> **Your goal**: Copy every line in the records below that contains the word "agent".
(Beginning of Exercise input)
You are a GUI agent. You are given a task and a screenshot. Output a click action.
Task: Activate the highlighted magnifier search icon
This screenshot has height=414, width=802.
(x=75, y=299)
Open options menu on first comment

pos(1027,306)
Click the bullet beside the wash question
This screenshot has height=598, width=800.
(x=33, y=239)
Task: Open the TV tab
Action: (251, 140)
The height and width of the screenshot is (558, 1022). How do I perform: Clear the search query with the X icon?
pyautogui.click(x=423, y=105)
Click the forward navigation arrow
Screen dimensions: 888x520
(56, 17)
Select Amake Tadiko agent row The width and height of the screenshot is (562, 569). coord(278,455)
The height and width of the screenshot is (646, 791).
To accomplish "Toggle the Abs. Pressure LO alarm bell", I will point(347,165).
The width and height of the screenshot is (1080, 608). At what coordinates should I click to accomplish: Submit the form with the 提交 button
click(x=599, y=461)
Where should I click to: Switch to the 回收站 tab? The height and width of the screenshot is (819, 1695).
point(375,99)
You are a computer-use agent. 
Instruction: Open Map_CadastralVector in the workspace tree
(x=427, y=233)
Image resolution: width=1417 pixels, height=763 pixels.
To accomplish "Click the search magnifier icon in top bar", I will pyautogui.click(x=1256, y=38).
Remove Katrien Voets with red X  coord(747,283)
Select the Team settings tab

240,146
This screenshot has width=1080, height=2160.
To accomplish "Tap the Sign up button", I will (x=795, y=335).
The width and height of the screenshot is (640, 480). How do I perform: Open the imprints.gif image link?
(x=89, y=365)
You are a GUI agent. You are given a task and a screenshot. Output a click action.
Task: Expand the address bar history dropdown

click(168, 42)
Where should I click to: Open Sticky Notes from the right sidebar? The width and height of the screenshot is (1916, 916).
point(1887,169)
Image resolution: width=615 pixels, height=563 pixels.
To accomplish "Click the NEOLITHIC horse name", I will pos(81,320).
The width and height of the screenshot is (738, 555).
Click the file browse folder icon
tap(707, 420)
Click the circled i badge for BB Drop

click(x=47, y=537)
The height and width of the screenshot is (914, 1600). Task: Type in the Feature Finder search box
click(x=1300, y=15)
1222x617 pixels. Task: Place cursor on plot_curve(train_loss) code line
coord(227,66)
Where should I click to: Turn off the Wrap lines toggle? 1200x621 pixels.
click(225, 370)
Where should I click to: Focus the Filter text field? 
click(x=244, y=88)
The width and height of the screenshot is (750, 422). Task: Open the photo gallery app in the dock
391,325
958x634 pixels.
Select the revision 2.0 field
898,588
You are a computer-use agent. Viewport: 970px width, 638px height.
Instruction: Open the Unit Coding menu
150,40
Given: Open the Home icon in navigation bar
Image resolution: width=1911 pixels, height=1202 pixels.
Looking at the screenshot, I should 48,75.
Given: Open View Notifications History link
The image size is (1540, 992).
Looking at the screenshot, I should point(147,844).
(End of Exercise input)
> **Result**:
You are a GUI agent. You are given a task and a screenshot. Output a click action.
Select Amake Tadiko agent row The width and height of the screenshot is (562, 569). coord(278,455)
You are a computer-use agent. 
You are a GUI agent. You are given a task and a screenshot. Output a click action.
You are a computer-use agent. Viewport: 970px width, 638px height.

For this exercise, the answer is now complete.